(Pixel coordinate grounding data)
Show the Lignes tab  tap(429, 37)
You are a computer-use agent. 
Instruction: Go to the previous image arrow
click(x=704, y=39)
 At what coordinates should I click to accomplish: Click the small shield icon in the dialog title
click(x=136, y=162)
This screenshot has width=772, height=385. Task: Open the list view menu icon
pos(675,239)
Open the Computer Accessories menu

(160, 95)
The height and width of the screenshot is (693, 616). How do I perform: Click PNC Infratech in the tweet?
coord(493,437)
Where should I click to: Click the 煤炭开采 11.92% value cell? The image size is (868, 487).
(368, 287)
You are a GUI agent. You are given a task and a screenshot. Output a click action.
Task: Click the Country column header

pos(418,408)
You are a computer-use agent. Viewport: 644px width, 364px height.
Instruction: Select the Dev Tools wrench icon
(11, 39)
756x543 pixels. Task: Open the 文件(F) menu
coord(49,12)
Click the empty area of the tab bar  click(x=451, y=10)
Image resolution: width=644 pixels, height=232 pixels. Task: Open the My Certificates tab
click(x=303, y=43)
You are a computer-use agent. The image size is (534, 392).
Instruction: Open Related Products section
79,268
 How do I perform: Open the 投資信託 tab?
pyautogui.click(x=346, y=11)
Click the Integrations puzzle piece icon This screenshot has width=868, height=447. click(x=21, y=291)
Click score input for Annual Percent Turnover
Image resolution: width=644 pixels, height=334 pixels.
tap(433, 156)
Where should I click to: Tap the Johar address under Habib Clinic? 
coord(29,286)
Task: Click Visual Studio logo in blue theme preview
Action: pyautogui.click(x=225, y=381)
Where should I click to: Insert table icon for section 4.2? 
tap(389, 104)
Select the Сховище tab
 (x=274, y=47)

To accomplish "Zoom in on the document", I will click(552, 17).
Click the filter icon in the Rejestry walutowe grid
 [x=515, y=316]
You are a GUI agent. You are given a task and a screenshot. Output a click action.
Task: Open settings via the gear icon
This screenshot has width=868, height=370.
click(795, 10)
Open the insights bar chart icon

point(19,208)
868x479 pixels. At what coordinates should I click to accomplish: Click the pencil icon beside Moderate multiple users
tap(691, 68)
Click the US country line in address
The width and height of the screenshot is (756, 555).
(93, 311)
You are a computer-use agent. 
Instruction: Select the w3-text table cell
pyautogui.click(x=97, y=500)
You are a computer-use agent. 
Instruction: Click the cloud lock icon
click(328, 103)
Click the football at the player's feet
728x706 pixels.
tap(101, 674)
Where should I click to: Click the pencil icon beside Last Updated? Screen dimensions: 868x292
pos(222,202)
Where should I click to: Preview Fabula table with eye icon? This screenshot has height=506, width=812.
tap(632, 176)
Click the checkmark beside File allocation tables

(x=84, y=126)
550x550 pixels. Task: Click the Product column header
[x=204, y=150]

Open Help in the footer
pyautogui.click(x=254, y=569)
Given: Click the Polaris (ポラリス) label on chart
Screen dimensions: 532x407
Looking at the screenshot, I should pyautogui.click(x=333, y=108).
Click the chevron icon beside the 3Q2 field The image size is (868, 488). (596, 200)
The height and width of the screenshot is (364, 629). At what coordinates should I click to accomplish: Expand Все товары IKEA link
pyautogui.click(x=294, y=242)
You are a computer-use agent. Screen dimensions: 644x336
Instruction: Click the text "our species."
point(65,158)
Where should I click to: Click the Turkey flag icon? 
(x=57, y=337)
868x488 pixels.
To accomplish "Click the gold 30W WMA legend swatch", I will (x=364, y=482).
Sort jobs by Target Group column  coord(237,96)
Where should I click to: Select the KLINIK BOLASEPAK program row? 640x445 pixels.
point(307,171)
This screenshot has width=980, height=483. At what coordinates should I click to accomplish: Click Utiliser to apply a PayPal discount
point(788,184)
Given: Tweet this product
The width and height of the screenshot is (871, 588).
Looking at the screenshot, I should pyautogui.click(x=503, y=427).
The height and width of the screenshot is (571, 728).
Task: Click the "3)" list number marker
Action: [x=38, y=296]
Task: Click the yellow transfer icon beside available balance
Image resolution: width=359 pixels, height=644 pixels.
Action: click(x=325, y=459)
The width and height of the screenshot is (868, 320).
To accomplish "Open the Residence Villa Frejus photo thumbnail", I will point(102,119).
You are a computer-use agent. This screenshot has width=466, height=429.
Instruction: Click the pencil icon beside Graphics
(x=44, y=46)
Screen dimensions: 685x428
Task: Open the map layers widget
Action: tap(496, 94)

■ TASK BRIEF ■
Reproduce the data above in full, with no line missing.

■ RESPONSE TO THE TASK ■
Show the Lignes tab  tap(429, 37)
You are a computer-use agent. 
Instruction: Go to the previous image arrow
click(x=704, y=39)
 At what coordinates should I click to accomplish: Click the small shield icon in the dialog title
click(x=136, y=162)
This screenshot has width=772, height=385. Task: Open the list view menu icon
pos(675,239)
Open the Computer Accessories menu

(160, 95)
The height and width of the screenshot is (693, 616). How do I perform: Click PNC Infratech in the tweet?
coord(493,437)
Where should I click to: Click the 煤炭开采 11.92% value cell? The image size is (868, 487).
(368, 287)
You are a GUI agent. You are given a task and a screenshot. Output a click action.
Task: Click the Country column header

pos(418,408)
You are a computer-use agent. Viewport: 644px width, 364px height.
Instruction: Select the Dev Tools wrench icon
(11, 39)
756x543 pixels. Task: Open the 文件(F) menu
coord(49,12)
Click the empty area of the tab bar  click(x=451, y=10)
Image resolution: width=644 pixels, height=232 pixels. Task: Open the My Certificates tab
click(x=303, y=43)
You are a computer-use agent. The image size is (534, 392).
Instruction: Open Related Products section
79,268
 How do I perform: Open the 投資信託 tab?
pyautogui.click(x=346, y=11)
Click the Integrations puzzle piece icon This screenshot has width=868, height=447. click(x=21, y=291)
Click score input for Annual Percent Turnover
Image resolution: width=644 pixels, height=334 pixels.
tap(433, 156)
Where should I click to: Tap the Johar address under Habib Clinic? 
coord(29,286)
Task: Click Visual Studio logo in blue theme preview
Action: pyautogui.click(x=225, y=381)
Where should I click to: Insert table icon for section 4.2? 
tap(389, 104)
Select the Сховище tab
 (x=274, y=47)

To accomplish "Zoom in on the document", I will click(552, 17).
Click the filter icon in the Rejestry walutowe grid
 [x=515, y=316]
You are a GUI agent. You are given a task and a screenshot. Output a click action.
Task: Open settings via the gear icon
This screenshot has width=868, height=370.
click(795, 10)
Open the insights bar chart icon

point(19,208)
868x479 pixels. At what coordinates should I click to accomplish: Click the pencil icon beside Moderate multiple users
tap(691, 68)
Click the US country line in address
The width and height of the screenshot is (756, 555).
(93, 311)
You are a computer-use agent. 
Instruction: Select the w3-text table cell
pyautogui.click(x=97, y=500)
You are a computer-use agent. 
Instruction: Click the cloud lock icon
click(328, 103)
Click the football at the player's feet
728x706 pixels.
tap(101, 674)
Where should I click to: Click the pencil icon beside Last Updated? Screen dimensions: 868x292
pos(222,202)
Where should I click to: Preview Fabula table with eye icon? This screenshot has height=506, width=812.
tap(632, 176)
Click the checkmark beside File allocation tables

(x=84, y=126)
550x550 pixels. Task: Click the Product column header
[x=204, y=150]

Open Help in the footer
pyautogui.click(x=254, y=569)
Given: Click the Polaris (ポラリス) label on chart
Screen dimensions: 532x407
Looking at the screenshot, I should pyautogui.click(x=333, y=108).
Click the chevron icon beside the 3Q2 field The image size is (868, 488). (596, 200)
The height and width of the screenshot is (364, 629). At what coordinates should I click to accomplish: Expand Все товары IKEA link
pyautogui.click(x=294, y=242)
You are a computer-use agent. Screen dimensions: 644x336
Instruction: Click the text "our species."
point(65,158)
Where should I click to: Click the Turkey flag icon? 
(x=57, y=337)
868x488 pixels.
To accomplish "Click the gold 30W WMA legend swatch", I will (x=364, y=482).
Sort jobs by Target Group column  coord(237,96)
Where should I click to: Select the KLINIK BOLASEPAK program row? 640x445 pixels.
point(307,171)
This screenshot has width=980, height=483. At what coordinates should I click to accomplish: Click Utiliser to apply a PayPal discount
point(788,184)
Given: Tweet this product
The width and height of the screenshot is (871, 588).
Looking at the screenshot, I should pyautogui.click(x=503, y=427).
The height and width of the screenshot is (571, 728).
Task: Click the "3)" list number marker
Action: [x=38, y=296]
Task: Click the yellow transfer icon beside available balance
Image resolution: width=359 pixels, height=644 pixels.
Action: click(x=325, y=459)
The width and height of the screenshot is (868, 320).
To accomplish "Open the Residence Villa Frejus photo thumbnail", I will point(102,119).
You are a computer-use agent. This screenshot has width=466, height=429.
Instruction: Click the pencil icon beside Graphics
(x=44, y=46)
Screen dimensions: 685x428
Task: Open the map layers widget
Action: tap(496, 94)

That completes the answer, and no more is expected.